▶ [Record set]
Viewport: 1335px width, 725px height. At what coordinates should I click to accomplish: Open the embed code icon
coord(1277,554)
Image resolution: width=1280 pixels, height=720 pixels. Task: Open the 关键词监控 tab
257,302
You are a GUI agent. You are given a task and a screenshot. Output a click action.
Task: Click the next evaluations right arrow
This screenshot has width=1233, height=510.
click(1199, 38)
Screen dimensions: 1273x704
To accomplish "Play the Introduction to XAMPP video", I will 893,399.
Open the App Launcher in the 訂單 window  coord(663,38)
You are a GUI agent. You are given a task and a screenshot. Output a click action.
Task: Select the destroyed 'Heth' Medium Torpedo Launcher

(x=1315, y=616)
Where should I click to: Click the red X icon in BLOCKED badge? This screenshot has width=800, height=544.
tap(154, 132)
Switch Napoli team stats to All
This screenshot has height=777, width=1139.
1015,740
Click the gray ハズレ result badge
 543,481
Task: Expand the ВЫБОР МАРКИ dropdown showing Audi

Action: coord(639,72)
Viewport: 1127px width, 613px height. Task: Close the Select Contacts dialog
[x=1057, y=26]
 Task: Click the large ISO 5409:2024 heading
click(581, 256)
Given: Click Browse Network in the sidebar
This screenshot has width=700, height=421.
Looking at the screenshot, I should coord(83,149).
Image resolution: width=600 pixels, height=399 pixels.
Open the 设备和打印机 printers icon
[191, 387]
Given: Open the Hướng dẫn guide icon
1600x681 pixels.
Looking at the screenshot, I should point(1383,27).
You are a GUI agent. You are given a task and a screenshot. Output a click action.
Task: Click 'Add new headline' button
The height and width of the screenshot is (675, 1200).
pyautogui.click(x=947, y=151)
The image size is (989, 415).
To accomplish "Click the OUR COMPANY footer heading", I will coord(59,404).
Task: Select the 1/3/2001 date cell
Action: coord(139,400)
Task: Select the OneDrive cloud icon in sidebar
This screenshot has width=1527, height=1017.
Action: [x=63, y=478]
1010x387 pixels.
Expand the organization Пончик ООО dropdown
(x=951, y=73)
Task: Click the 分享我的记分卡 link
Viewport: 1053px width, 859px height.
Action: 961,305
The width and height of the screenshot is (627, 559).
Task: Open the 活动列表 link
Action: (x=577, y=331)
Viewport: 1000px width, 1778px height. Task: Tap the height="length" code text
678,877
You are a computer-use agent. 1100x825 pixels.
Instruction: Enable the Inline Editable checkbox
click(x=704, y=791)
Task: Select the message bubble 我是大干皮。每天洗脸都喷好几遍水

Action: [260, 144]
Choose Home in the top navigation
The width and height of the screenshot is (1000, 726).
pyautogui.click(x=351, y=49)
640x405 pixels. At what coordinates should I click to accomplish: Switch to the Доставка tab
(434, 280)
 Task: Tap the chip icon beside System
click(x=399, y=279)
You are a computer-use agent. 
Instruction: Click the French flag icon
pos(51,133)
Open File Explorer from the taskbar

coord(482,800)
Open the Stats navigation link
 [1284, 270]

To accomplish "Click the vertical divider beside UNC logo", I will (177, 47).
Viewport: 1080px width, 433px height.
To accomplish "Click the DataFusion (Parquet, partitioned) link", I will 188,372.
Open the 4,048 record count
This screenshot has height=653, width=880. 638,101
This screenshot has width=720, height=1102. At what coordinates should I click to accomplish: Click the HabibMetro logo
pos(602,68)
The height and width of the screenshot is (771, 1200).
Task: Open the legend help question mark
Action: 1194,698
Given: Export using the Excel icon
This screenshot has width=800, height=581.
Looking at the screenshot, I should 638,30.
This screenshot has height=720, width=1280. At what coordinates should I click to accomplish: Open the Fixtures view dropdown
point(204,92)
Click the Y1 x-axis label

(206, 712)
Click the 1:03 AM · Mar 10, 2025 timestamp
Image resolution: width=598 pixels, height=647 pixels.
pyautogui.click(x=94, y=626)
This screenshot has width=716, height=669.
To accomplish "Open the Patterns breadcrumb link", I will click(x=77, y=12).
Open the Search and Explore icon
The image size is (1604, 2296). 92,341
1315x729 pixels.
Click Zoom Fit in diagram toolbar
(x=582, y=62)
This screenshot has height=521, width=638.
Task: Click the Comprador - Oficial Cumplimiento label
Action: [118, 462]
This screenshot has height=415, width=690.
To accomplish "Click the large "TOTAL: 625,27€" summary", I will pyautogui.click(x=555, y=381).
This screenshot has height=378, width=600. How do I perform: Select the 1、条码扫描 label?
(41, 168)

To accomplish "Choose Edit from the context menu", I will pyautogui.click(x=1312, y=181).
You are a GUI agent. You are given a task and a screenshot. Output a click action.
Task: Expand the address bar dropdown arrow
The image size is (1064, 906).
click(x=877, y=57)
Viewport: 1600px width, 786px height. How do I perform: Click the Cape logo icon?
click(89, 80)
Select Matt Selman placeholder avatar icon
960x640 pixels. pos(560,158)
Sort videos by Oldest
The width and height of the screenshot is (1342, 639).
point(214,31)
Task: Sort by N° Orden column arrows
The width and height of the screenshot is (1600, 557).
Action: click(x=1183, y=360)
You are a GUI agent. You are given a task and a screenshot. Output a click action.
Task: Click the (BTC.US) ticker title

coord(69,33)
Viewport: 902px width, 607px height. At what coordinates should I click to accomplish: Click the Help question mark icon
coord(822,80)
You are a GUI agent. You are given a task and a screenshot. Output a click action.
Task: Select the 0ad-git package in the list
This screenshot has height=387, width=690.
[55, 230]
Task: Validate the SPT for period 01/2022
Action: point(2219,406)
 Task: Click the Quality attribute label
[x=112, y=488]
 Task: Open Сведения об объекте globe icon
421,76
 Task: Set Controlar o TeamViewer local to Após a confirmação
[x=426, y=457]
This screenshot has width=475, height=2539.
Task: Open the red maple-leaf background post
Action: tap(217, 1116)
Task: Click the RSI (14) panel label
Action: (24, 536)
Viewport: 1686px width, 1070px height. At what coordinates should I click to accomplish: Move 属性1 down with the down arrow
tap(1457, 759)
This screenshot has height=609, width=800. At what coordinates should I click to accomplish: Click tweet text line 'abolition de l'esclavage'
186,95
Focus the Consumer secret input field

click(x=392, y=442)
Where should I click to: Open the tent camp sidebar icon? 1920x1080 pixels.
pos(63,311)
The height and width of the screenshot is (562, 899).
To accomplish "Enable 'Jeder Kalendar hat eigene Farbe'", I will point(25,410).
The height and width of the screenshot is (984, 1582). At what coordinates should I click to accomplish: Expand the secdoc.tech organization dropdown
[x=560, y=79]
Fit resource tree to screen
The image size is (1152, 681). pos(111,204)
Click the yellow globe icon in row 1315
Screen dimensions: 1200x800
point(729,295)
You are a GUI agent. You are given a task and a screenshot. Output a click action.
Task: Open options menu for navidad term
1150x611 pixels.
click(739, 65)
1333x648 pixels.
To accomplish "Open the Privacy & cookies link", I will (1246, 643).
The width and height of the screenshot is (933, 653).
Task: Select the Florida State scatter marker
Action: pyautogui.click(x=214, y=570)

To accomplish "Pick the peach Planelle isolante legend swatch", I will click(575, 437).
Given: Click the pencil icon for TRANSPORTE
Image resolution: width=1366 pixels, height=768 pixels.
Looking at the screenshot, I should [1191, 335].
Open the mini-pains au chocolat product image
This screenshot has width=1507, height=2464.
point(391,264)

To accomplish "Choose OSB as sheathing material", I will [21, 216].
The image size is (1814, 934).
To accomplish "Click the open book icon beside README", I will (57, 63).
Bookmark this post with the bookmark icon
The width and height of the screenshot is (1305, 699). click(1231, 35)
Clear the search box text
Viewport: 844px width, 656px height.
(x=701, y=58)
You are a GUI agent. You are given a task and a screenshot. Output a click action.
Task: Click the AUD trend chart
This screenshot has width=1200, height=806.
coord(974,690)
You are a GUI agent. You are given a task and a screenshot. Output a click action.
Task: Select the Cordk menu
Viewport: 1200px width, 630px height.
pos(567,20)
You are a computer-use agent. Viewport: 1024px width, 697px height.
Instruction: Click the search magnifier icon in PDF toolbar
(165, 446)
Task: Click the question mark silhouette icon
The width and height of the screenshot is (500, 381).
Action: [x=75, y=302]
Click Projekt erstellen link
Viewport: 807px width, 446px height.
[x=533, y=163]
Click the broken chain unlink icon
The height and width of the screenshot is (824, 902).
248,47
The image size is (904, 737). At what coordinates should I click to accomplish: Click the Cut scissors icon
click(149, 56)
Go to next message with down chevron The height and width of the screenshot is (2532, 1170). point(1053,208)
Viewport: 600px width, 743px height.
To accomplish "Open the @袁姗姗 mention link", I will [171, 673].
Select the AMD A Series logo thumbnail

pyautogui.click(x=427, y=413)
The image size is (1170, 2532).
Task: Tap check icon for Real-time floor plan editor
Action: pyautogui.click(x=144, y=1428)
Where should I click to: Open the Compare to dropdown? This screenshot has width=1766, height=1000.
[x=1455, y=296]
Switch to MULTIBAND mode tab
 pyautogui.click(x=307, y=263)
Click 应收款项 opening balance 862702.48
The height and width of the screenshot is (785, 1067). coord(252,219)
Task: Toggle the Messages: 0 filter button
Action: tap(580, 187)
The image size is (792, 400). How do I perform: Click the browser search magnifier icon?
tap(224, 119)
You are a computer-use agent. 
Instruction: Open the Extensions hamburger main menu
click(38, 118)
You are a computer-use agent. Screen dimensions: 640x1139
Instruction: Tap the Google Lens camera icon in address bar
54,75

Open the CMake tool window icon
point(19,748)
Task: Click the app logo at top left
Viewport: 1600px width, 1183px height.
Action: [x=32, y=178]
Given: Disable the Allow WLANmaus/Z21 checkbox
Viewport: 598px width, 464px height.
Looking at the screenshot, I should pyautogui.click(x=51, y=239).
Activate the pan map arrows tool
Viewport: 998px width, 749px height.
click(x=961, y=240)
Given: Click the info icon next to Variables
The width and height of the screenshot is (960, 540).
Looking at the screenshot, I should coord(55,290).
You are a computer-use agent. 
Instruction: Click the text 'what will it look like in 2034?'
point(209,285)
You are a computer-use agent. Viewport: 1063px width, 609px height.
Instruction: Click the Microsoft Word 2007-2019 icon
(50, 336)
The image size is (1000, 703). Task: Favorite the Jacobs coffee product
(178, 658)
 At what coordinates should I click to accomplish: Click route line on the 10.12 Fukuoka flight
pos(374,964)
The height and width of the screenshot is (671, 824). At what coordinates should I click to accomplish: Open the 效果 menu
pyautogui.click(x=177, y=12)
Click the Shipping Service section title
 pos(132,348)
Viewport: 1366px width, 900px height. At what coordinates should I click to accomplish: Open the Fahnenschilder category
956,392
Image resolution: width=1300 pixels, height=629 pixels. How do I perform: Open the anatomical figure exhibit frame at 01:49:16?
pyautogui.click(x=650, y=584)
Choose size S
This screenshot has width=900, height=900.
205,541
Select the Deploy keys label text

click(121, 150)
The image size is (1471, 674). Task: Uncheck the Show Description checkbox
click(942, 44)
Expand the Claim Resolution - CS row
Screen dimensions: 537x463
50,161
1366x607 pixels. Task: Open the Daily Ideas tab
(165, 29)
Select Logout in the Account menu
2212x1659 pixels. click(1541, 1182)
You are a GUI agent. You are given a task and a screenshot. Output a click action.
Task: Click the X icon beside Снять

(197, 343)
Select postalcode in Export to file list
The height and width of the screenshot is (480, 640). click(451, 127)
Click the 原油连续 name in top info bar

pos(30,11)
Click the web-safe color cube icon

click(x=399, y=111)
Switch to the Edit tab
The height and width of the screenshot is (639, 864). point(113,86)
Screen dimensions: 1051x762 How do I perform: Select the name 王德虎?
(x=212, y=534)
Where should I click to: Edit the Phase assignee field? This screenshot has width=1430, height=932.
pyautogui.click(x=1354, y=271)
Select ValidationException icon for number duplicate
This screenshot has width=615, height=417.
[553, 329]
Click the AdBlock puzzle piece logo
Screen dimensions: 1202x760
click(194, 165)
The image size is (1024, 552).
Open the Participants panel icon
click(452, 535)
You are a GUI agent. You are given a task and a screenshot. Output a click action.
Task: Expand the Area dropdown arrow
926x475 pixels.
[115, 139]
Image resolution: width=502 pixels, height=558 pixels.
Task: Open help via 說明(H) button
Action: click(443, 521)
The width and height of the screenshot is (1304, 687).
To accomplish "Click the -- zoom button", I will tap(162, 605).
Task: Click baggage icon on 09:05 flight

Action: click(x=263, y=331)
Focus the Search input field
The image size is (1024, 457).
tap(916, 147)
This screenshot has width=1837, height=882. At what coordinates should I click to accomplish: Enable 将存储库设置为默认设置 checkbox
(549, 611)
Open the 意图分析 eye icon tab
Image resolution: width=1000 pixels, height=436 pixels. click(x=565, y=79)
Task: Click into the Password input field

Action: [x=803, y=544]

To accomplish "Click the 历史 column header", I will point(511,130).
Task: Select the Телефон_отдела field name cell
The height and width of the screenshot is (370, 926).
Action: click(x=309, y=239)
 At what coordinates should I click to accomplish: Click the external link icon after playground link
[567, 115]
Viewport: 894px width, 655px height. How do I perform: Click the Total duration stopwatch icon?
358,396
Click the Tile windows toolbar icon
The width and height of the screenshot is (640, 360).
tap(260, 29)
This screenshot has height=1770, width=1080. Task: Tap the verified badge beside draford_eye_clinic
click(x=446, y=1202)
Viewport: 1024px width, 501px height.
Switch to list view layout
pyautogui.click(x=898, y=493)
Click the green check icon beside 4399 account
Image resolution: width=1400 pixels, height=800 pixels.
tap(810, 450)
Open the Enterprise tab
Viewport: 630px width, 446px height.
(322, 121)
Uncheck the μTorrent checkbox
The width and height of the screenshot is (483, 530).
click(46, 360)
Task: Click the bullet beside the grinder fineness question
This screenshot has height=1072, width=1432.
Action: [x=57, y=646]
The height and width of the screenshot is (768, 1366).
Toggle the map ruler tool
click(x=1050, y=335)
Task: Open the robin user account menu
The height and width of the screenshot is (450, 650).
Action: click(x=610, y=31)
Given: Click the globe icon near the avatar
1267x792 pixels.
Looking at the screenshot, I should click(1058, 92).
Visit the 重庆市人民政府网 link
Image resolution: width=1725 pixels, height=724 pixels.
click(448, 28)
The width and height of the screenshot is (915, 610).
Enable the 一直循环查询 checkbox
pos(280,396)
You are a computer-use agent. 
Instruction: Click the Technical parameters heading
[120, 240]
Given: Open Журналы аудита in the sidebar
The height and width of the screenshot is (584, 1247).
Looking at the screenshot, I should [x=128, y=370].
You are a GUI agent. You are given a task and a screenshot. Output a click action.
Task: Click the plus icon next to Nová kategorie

▶ [Task goal] Using the entries above, repeat only the lines from the one containing "Open the App" through the one containing "The image size is (989, 415).", end lines included.

▶ [Reply]
Open the App Launcher in the 訂單 window  coord(663,38)
You are a GUI agent. You are given a task and a screenshot. Output a click action.
Task: Select the destroyed 'Heth' Medium Torpedo Launcher

(x=1315, y=616)
Where should I click to: Click the red X icon in BLOCKED badge? This screenshot has width=800, height=544.
tap(154, 132)
Switch Napoli team stats to All
This screenshot has height=777, width=1139.
1015,740
Click the gray ハズレ result badge
 543,481
Task: Expand the ВЫБОР МАРКИ dropdown showing Audi

Action: coord(639,72)
Viewport: 1127px width, 613px height. Task: Close the Select Contacts dialog
[x=1057, y=26]
 Task: Click the large ISO 5409:2024 heading
click(581, 256)
Given: Click Browse Network in the sidebar
This screenshot has width=700, height=421.
Looking at the screenshot, I should coord(83,149).
Image resolution: width=600 pixels, height=399 pixels.
Open the 设备和打印机 printers icon
[191, 387]
Given: Open the Hướng dẫn guide icon
1600x681 pixels.
Looking at the screenshot, I should point(1383,27).
You are a GUI agent. You are given a task and a screenshot. Output a click action.
Task: Click 'Add new headline' button
The height and width of the screenshot is (675, 1200).
pyautogui.click(x=947, y=151)
The image size is (989, 415).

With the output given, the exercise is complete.